Hand presents program to Dames
Meme Hand presented an interesting program to the John Lee of Nansemond Chapter, National Society Colonial Dames 17th Century. Hand’s topic was recent discoveries about the Smith family of Thomas County, Georgia.
The family log home, built in the 1870s by Rufus Smith, is now on the grounds of the Thomasville History Center. She explained the influence of technology in facilitating her research regarding the history and genealogy of the Smith family.
Rufus Smith was the ancestor of the late Franklin Isom Smith (1920-2008), well-known farmer and banker of Thomas County. The log house was moved to the History Center grounds in 1974, from where it originally stood in the Enon Road community.

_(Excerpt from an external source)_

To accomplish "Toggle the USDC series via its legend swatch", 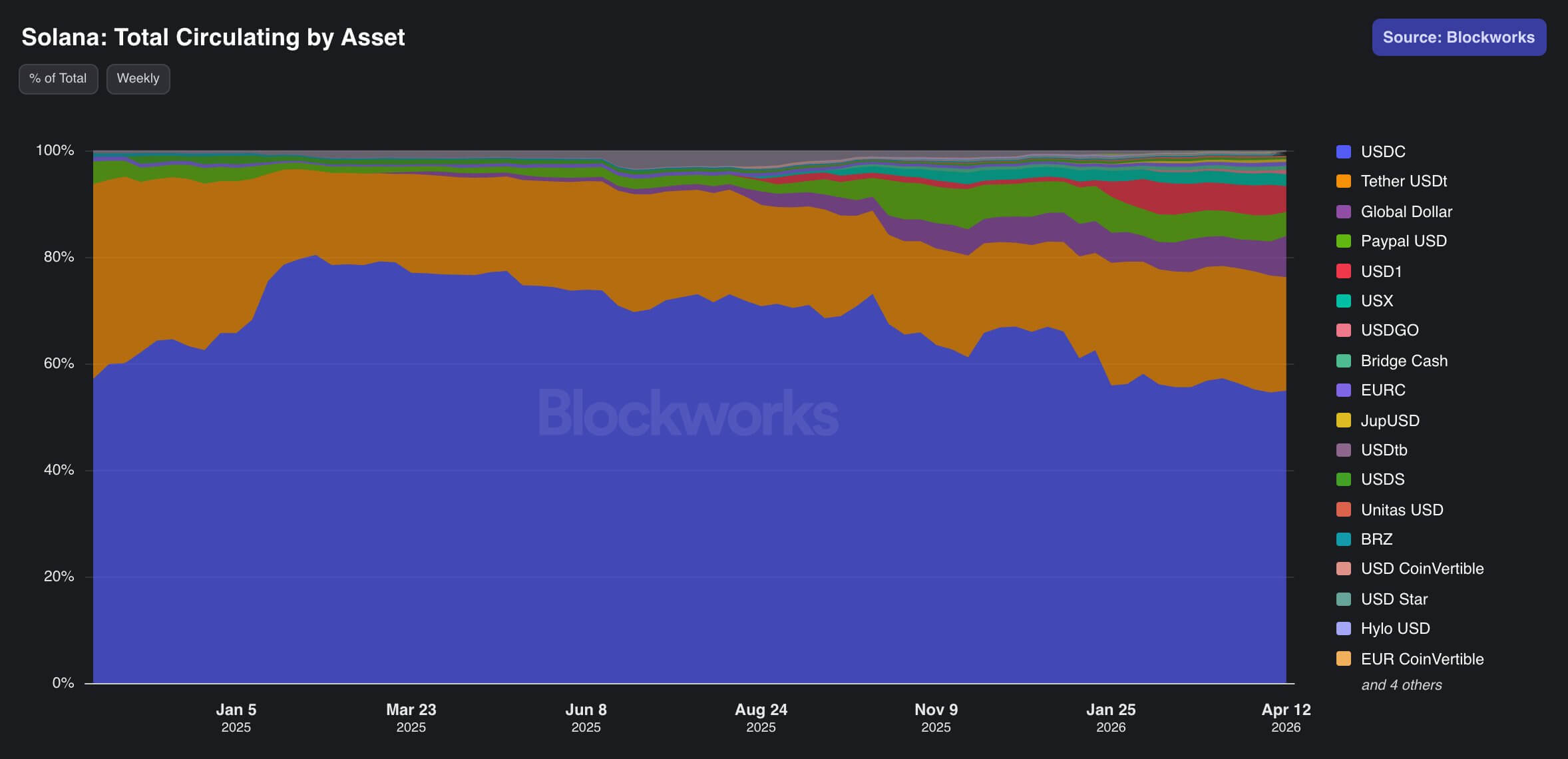I will tap(1342, 152).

Rufus Smith gave two acres of his land for Enon Baptist Church and its adjoining graveyard where Franklin Smith is buried. The house has been restored and furnished with period pieces. In 1991, a kitchen was added to the rear of the log house by moving a small house, built in the 1870s, from Berlin, Georgia.
The Georgia Association of Museums and Galleries recently presented Hand with the Student Project Award for her extensive study of the history and genealogy of the Smith family and its homestead.
Some of the purposes of the Georgia Association of Museums and Galleries are to work with non-profit museums and galleries to encourage growth, stimulate public interest, interchange information, and promote research to foster understanding of cultural and natural resources of the community and state.
Hand is a graduate of the College of Charleston with a bachelor’s degree in history. She is currently enrolled at Florida State University in its Museum and Cultural Heritage Masters degree program, a two-year course of study. She will spend next academic year in an internship program at the Ringling Museum, Sarasota, Florida, graduating in 2020.
The National Society Colonial Dames 17th Century is a heritage organization of women who can prove ancestors who came to America as colonists before 1701.